Calculating the Value of $f(m,n)$

[juantheron]

Let $f(m,n) = 3m+n+(m+n)^2.$ Then value of $\displaystyle \sum_{n=0}^{\infty}\;\; \sum_{m=0}^{\infty}2^{-f(m,n)}=$

 

[Krizalid1]

Take a look at $f(n,m).$

 

[CaptainBlack]

Let $f(m,n) = 3m+n+(m+n)^2.$ Then value of $\displaystyle \sum_{n=0}^{\infty}\;\; \sum_{m=0}^{\infty}2^{-f(m,n)}=$

Might I ask where this question comes from?
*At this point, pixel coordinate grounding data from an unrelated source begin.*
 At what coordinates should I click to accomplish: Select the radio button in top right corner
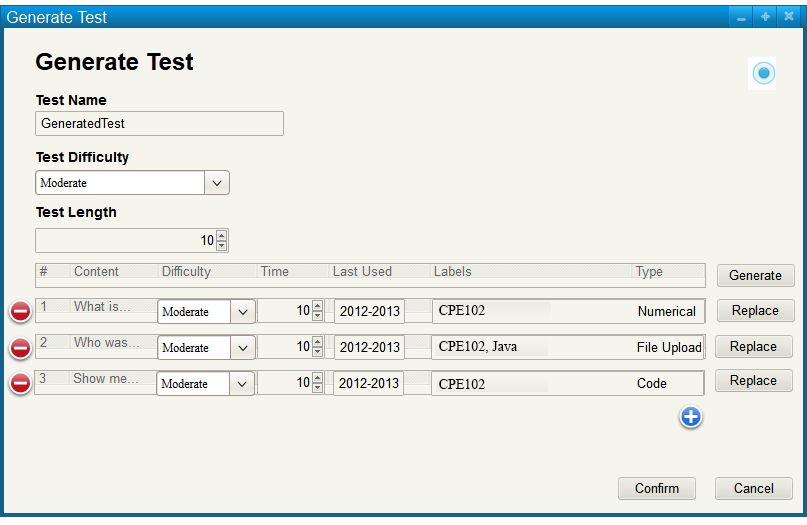(x=763, y=73)
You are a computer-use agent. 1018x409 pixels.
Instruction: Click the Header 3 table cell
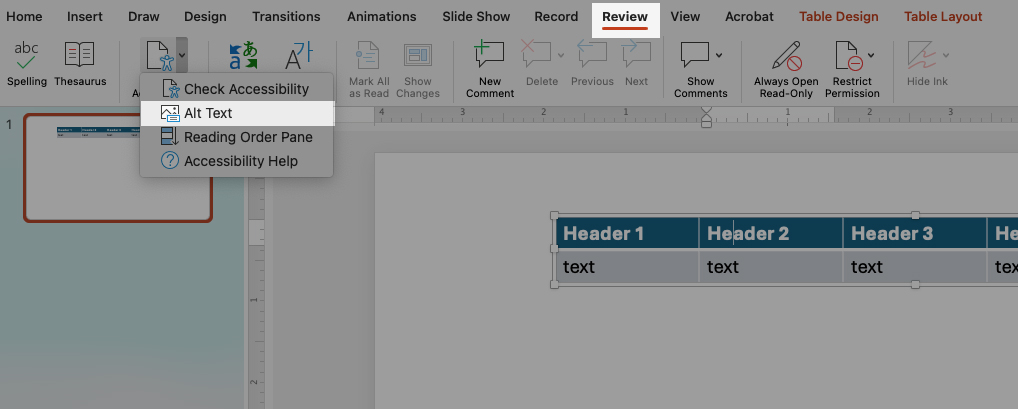coord(892,234)
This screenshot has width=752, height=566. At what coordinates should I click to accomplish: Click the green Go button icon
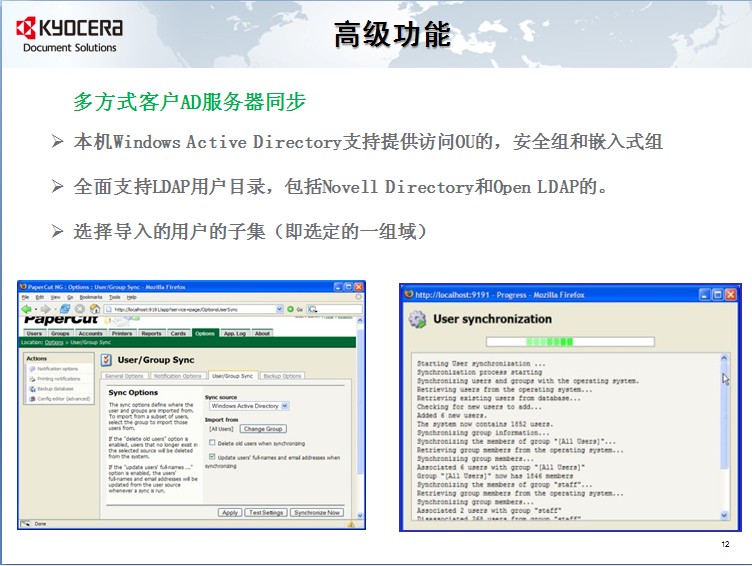[x=289, y=309]
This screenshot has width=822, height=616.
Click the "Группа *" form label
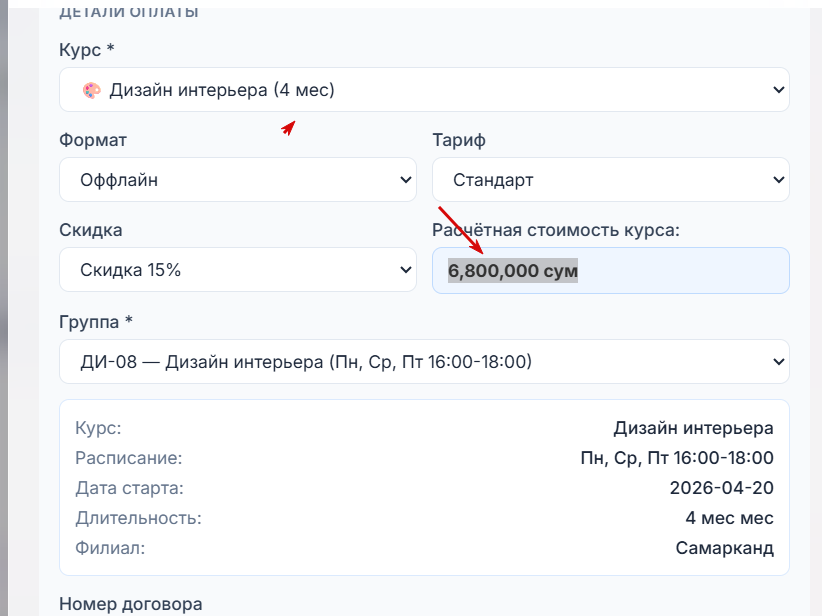tap(96, 321)
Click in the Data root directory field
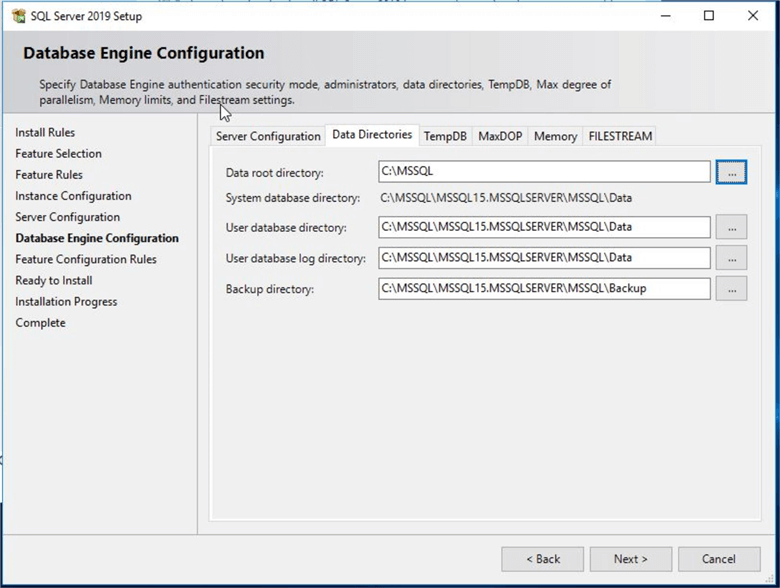This screenshot has width=780, height=588. click(544, 172)
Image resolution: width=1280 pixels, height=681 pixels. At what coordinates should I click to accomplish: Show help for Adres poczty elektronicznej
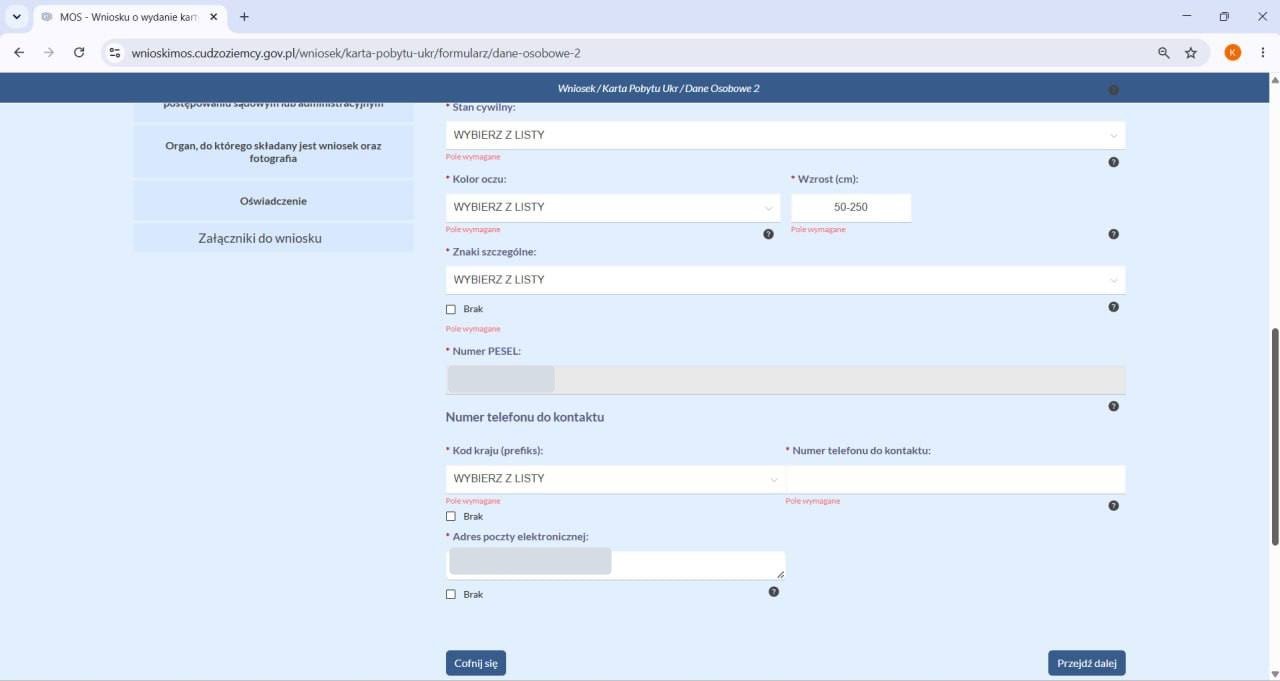(x=773, y=592)
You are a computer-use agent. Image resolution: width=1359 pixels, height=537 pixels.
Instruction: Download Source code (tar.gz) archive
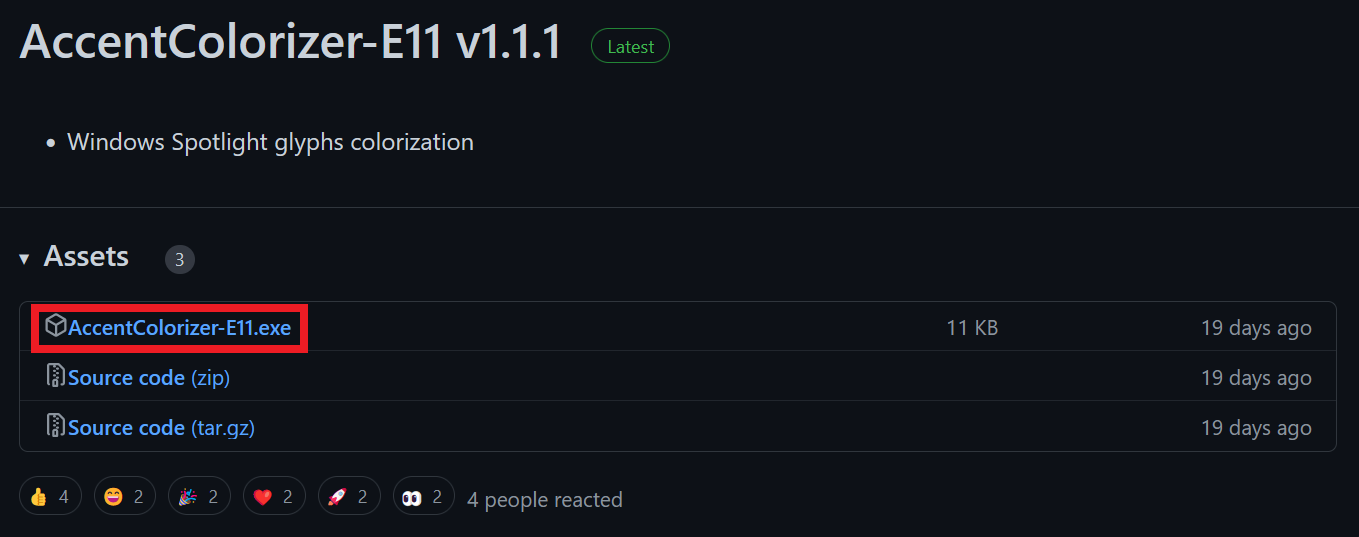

The sum converges very quickly and can be evaluated numerically with 4 terms of each summation (it is \(\approx 1.33333\), which is very suggestive ... ) to good accuracy.

CB

(why the previous calc got the wrong answer I still have no idea)

 

[Opalg]

I hope Krizalid will not object if I add a bit to his very helpful suggestion. In problems like this, my advice is always to start by looking at what happens for small values of the variables. In this case, if you make a table of the values of $f(m,n)$ for small values of $m$ and $n$, it looks like this:

$$\begin{array}{cc}&\;\;\;\;n \\ \rlap{m} & \begin{array}{c|cccc} &0&1&2&3 \\ \hline 0&0&2&6&12 \\ 1&4&8&14&. \\ 2&10&16&.&. \\ 3&18&.&.&. \end{array} \end{array}$$

Doesn't that suggest something very interesting about the range of the function $f(m,n)$?

 

[Krizalid1]

Might I ask where this question comes from?

It's from a Putnam. I don't remember the year though.